The Manager: You are a mutual fund manager who purchased a number of CDOs over the past several years, including a series of deals brought in the 2005-2006 window when risk spreads were particularly tight and demand for collateral was fierce. Because of the high proportion of subprime paper in these deals, the effective bid for these specific CDOs has fallen dramatically as the ratings for the deals were downgraded. The fact that spreads have widened is also adding to the pain, which all told equates to roughly a 10% loss on the paper. Incidentally, the CDS for CDOs still trade significantly below the expected low double digit default rates on such portfolios. Go figure. Your auditor begins to ask questions when your prime broker balks at emailing a valuation for your portfolio.

The Lender: You are the CRO for a bank which sold some of its mortgage production during 2005-2006, but still has more than 45% of total assets concentrated in retail and commercial real estate lending. The bank has made good money originating, selling and even trading loans, and writing credit derivative insurance on CDO traunches. In fact, since 2003 the bank's portfolio of real estate loans has doubled as a percent of total assets. The bank's credit function has been satisfied with the risk profile, net long default risk and a hefty helping of duration as well, but the internal auditor just flagged the loans and CDS, and added an exception to a quarterly review, asking whether a valuation haircut need be applied to the bank's conduit and related derivatives. Fact is, the conduit is now effectively closed and the only bids in the market for loans purchased in the heady 2005-2006 window are well below par.
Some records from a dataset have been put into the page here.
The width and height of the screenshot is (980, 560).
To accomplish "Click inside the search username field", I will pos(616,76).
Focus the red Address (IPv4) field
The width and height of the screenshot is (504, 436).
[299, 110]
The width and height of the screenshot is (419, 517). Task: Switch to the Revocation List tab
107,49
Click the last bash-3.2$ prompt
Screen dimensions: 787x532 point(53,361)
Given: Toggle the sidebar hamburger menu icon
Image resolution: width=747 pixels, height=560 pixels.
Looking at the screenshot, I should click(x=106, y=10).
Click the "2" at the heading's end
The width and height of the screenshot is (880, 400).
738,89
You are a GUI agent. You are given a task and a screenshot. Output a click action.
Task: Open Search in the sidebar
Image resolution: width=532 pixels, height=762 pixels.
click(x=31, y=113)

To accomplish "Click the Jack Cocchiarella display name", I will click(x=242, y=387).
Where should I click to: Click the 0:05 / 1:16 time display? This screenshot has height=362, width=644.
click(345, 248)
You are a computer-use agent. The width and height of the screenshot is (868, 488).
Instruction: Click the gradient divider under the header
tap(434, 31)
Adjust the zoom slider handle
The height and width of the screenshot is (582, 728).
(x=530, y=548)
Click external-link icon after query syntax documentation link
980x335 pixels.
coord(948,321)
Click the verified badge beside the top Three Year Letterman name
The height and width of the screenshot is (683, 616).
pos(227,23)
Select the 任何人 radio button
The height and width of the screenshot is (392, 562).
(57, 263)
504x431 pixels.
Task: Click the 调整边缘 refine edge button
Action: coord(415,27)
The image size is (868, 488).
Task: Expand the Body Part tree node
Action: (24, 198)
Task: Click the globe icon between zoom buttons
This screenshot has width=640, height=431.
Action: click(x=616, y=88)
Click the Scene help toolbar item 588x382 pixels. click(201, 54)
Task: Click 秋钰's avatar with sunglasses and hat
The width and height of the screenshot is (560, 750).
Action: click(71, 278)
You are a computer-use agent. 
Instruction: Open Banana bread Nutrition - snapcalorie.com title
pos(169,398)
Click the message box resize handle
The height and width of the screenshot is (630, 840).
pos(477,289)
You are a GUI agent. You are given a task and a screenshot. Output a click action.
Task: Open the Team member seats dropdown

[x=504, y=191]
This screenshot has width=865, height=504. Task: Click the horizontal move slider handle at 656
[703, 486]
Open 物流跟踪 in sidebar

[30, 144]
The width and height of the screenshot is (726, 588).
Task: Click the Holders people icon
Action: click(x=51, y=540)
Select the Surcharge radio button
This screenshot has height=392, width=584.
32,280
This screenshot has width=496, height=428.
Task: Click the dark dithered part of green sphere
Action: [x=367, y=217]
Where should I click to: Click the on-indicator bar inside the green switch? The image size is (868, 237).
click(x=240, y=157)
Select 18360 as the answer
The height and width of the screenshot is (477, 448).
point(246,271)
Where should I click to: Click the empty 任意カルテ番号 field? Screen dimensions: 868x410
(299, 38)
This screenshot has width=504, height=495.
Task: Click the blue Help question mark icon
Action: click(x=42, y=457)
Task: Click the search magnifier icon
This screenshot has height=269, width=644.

The Trader: You're a trader at a hedge fund which supplemented its returns over the past several years by writing CDS cover for CDOs brought to market by your prime clearing broker. The hedge fund's inventory of CDS contracts is financed by the prime broker. So far, the hedge fund has experienced no defaults covered by its CDS positions and took previous period premiums to income rather than creating a reserve for future contingencies. The indicated bid side of the five year CDS written by the fund against CDO deals has moved almost 1,000bp in the past 90 days and the prime broker is not willing to make a cash bid for older CDS positions. Given the change in pricing, the hedge fund's managers debate when and how to inform investors about the loss and, more important, the prospective future cost of performing on CDS obligations. The fund eventually suspends client withdrawals and reserves 30% of fund assets to cover CDS obligations.

All of these threads have one thing in common, reliance upon quantitative models employed by broker-dealers and the rating agencies to measure and price the risk of loans, CDOs and derivative securities. Pressure from both buyers and sellers of mortgage securitization deals helped boost collateral values and push credit spreads down to unrealistic levels, in the process causing a demand-driven surge in home prices which saw default rates fall to zero at many banks. At one point last year, CDS for subprime CDO deals was trading at less than 10% of the expected default rate on the collateral, like a "CCC" trading as a "A" credit default rating.

Over the past five years, the use of risk pricing tools such as VaR models and other types of statistical routines arguably amplified the effect of excess liquidity, boosting the throughput of the Wall Street mortgage origination machine, generating big fees, and vastly expanding the pool of risk for end-users. Now that process seems to be unwinding. For competitive souls like CFC CEO Angelo Mozillo, that fact seemingly spells opportunity, but only if loan default rates across the board stay below long-term averages.